▸ **Records for the task**:

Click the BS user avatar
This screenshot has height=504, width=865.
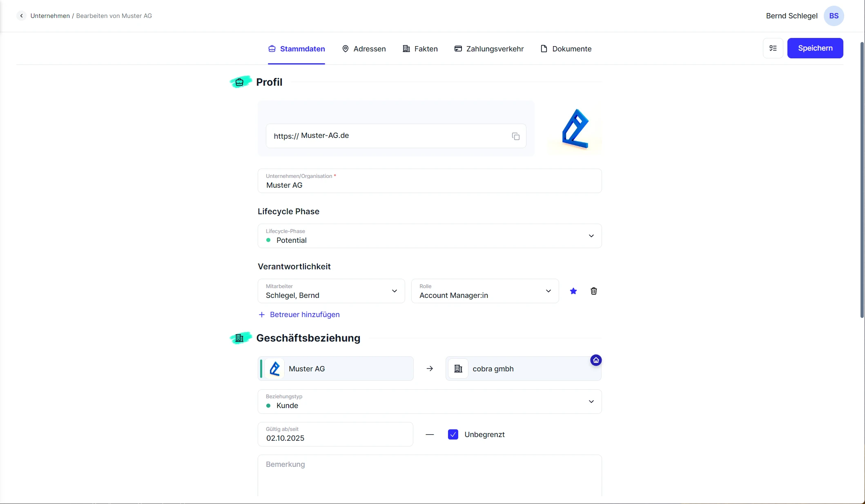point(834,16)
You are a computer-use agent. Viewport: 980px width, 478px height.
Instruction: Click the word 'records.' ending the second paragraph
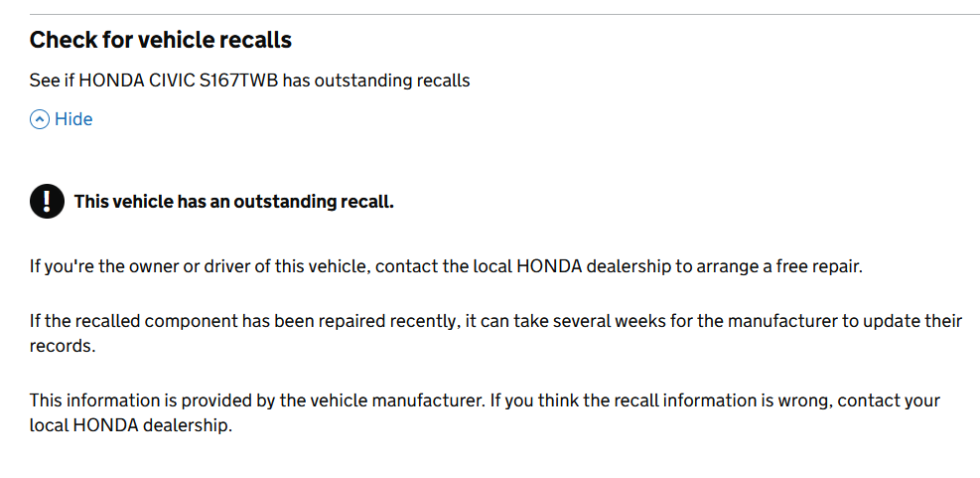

▸ **Objective**:
Write out every line of the entries above word for word, but leave out the pictures.

▸ **Exercise solution**:
Click the BS user avatar
This screenshot has height=504, width=865.
point(834,16)
You are a computer-use agent. Viewport: 980px width, 478px height.
Instruction: Click the word 'records.' ending the second paragraph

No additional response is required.